Quant aux pays avec lesquels réduire ou renforcer ses liens commerciaux, sans surprise, une tendance forte se dégage pour une réduction des liens avec la Russie (de 62 à 81 %, la France étant à 74 %) alors que les pays de l’Union européenne, le Royaume-Uni et les États-Unis emportent au minimum 60 % et plus des suffrages.
Pour la France, le top 10 est : Allemagne (78 %), Italie (77 %), Pays-Bas (75 %), autres pays de l’UE (79 %), Royaume-Uni (64 %), États-Unis (60 %), Inde (42 %), Turquie (32 %), Pays du Golfe (32 %), Chine (31 %). Et la France figure pour sa part dans le top 5 de chacun des 4 autres pays.
Besoin de réinventer le commerce international
IbanFirst, dont les revenus proviennent des paiements internationaux, interprète ces résultats comme confirmant la dégradation, dans l’opinion, de l’image du commerce international et la nécessité de le faire évoluer.
« Cette enquête révèle un rapport des européens à la fois positif et exigeant vis-à-vis du commerce international, analyse Pierre-Antoine Dusoulier, fondateur d’IbanFirst, cité par le communiqué.

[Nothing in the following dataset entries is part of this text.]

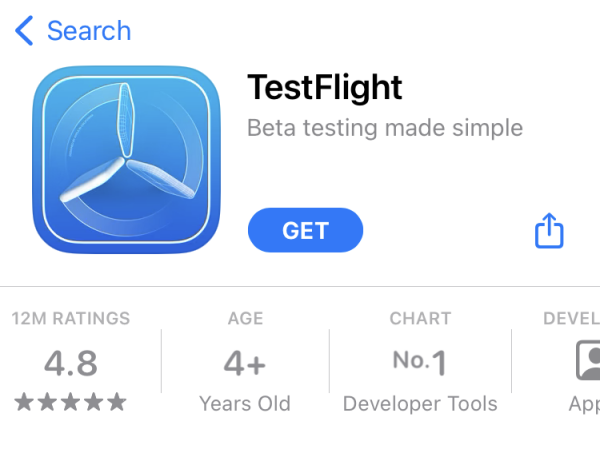Screen dimensions: 600x449
Task: Tap the back chevron arrow
Action: click(24, 31)
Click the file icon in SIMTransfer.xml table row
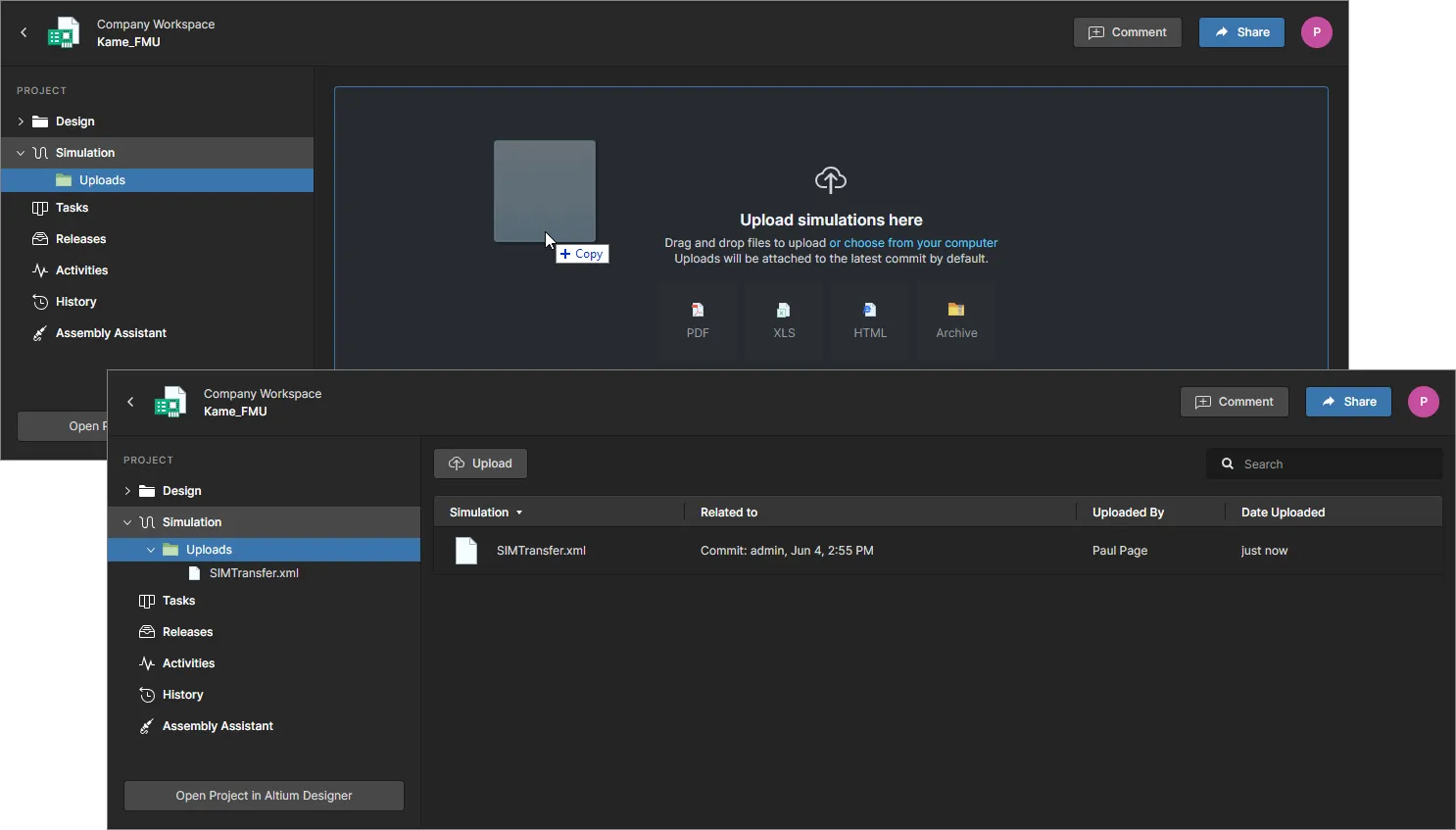The height and width of the screenshot is (830, 1456). [x=466, y=551]
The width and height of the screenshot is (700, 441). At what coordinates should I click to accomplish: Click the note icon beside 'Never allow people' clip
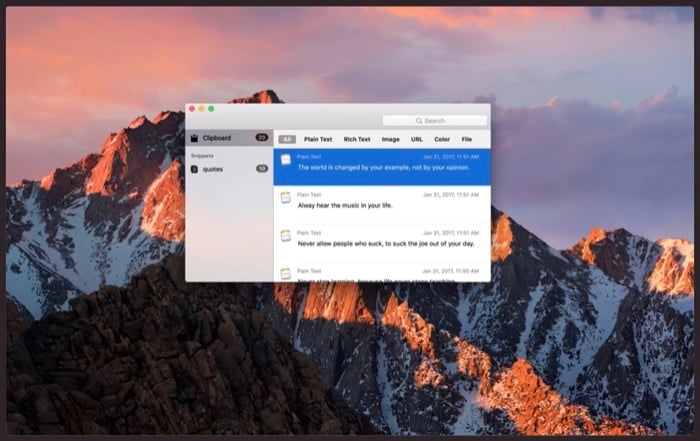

Le commerce doit se réinventer pour répondre aux défis de sobriété et d’égalité. Mais, comme les européens le réaffirment aussi, il est essentiel de ne pas casser les liens d’interdépendance et les fils qui nous unissent au-delà des frontières. C’est par le commerce que les pères de l’Europe ont construit un continent de paix. Et nous savons à désormais quel point cette dernière est fragile. »
IbanFirst annonce qu’au vu des résultats de ce premier baromètre, elle a décidé de lancer une campagne de sensibilisation européenne intitulée : « make trade not war » visible dans les médias et en digital.
C.G
* Répartition des personnes (18 ans et plus) interrogées par pays : 1002 Allemands, 1002 Anglais, 1002 Français, 1002 Néerlandais, 1003 Italiens. Le choix des profils a été fait selon la méthode des quotas.